(lhn) Die Stadt Vetschau hat für die Saison 2018 ihres Sommerbades insgesamt eine positive Bilanz gezogen. Vom 18. Mai bis 10. September konnten Badebegeisterte in der Sonne liegen oder im Schwimmbecken ihre Runden drehen. Rund 6400 Gäste mehr als im Vorjahr wurden im Bad begrüßt, entsprechend stiegen auch die Gesamteinnahmen von 15 475 Euro (2017) auf 23 205 Euro, während sich die Gesamtausgaben nur geringfügig erhöhten. Zahlreiche Schulen, Horte und Kitas von Vetschau bis Herzberg haben das Sommerbad genutzt.

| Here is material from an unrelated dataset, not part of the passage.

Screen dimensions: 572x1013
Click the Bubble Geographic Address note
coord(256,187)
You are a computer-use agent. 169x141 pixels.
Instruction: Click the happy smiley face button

Der Besucherzustrom hat aber auch zu teils starken Parkproblemen geführt. Für die Saison 2019 muss „die Parksituation entkrampft werden“, sagte Bürgermeister Bengt Kanzler (parteilos). Dazu solle auf angrenzenden Ackerflächen ein unbefestigter „Sommerparkplatz“ entstehen. Stefan Schön (Bündnis 90/Die Grünen) regte an, am Sommerbad Übernachtungsstellplätze für Wohnmobile zu schaffen. Dies könne nicht nur die Attraktivität des Bades steigern, sondern zugleich zur Bekämpfung der hochallergenen Pflanze Ambrosia, die beim Sommerbad vorkommt, beitragen.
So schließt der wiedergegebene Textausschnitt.